* [AIM]
Can you reproduce the lines of the records below verbatim, beginning at the line that contains "Given: Browse working" and stopping after the line that contains "should pyautogui.click(x=299, y=72)."?

* [THE INPUT]
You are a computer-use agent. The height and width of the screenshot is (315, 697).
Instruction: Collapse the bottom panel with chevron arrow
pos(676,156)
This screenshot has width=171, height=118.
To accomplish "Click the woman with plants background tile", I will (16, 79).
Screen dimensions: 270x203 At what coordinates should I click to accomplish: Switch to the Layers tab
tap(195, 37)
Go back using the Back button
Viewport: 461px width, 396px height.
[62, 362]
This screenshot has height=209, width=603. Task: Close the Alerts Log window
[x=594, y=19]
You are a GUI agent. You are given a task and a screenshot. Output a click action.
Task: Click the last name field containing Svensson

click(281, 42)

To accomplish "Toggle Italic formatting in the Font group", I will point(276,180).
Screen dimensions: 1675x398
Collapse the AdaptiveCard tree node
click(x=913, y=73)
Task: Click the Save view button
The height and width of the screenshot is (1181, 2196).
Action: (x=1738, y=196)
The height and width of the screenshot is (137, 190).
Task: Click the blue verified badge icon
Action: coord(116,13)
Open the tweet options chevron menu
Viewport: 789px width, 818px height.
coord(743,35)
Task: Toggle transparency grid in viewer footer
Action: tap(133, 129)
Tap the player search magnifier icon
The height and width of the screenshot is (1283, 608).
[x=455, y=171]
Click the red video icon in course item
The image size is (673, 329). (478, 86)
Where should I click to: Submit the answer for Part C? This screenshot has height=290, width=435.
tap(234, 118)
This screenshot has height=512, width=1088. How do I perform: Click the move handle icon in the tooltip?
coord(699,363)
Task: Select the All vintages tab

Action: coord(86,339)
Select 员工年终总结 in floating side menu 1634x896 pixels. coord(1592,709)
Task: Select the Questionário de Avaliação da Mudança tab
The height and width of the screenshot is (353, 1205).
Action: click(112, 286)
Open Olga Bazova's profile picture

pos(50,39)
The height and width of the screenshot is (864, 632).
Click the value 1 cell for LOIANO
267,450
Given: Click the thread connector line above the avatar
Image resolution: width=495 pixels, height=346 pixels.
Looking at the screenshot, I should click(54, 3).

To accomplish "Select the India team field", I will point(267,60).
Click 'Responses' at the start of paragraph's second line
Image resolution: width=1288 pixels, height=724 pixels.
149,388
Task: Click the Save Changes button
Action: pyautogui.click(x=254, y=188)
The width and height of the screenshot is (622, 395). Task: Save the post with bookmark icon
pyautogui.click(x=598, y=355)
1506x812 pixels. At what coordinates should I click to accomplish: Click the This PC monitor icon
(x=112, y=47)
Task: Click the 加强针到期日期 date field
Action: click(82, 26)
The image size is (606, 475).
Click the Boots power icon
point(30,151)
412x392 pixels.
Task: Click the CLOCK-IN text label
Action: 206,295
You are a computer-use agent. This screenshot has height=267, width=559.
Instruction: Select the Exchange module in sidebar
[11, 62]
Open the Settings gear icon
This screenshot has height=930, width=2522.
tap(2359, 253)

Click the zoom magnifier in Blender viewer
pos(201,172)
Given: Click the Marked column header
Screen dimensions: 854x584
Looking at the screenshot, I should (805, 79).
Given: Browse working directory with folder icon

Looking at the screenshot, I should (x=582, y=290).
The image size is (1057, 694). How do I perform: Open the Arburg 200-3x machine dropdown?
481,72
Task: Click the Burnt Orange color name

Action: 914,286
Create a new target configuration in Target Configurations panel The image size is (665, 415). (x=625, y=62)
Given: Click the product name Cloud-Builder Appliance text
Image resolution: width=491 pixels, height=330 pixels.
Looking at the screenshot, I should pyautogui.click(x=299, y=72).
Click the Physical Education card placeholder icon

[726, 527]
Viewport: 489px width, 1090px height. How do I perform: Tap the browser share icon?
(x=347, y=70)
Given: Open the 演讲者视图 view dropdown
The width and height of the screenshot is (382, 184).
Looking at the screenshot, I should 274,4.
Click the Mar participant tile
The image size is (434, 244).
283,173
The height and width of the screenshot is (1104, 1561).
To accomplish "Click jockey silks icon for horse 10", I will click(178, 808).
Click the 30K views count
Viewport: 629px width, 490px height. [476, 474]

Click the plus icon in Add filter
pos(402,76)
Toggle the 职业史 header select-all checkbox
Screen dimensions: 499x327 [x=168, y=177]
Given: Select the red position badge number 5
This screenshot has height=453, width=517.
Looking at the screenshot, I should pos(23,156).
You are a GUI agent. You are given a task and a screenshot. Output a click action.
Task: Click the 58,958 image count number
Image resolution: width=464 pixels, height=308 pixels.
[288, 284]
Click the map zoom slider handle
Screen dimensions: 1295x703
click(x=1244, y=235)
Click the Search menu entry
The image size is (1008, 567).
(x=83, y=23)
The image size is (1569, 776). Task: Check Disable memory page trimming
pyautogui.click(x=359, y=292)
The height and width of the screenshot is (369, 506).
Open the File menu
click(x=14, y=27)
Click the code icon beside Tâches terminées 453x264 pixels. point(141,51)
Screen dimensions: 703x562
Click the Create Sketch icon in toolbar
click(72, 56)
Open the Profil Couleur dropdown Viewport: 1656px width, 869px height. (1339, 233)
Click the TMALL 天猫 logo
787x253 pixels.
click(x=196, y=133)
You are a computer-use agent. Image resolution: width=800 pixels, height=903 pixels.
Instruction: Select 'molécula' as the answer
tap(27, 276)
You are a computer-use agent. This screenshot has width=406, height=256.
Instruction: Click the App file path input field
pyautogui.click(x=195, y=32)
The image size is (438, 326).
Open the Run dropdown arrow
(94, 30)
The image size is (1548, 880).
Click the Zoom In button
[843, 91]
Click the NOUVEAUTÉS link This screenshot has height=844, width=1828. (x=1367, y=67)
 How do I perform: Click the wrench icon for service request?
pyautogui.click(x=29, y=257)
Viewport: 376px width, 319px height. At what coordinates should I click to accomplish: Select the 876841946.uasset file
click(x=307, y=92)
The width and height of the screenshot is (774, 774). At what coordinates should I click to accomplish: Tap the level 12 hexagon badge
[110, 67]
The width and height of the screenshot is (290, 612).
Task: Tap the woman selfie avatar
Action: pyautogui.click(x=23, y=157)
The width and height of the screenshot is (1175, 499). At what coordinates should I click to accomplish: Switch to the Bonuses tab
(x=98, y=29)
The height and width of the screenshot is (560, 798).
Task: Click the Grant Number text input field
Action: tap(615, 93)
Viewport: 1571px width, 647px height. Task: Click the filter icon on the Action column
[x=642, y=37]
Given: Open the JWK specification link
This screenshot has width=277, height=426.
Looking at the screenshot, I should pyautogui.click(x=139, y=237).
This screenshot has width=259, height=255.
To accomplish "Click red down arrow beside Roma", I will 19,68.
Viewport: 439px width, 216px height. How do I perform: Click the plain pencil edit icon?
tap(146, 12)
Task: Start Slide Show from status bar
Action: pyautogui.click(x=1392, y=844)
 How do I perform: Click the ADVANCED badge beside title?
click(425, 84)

* [EXERCISE RESULT]
Given: Browse working directory with folder icon

Looking at the screenshot, I should (x=582, y=290).
The image size is (1057, 694). How do I perform: Open the Arburg 200-3x machine dropdown?
481,72
Task: Click the Burnt Orange color name

Action: 914,286
Create a new target configuration in Target Configurations panel The image size is (665, 415). (x=625, y=62)
Given: Click the product name Cloud-Builder Appliance text
Image resolution: width=491 pixels, height=330 pixels.
Looking at the screenshot, I should pyautogui.click(x=299, y=72).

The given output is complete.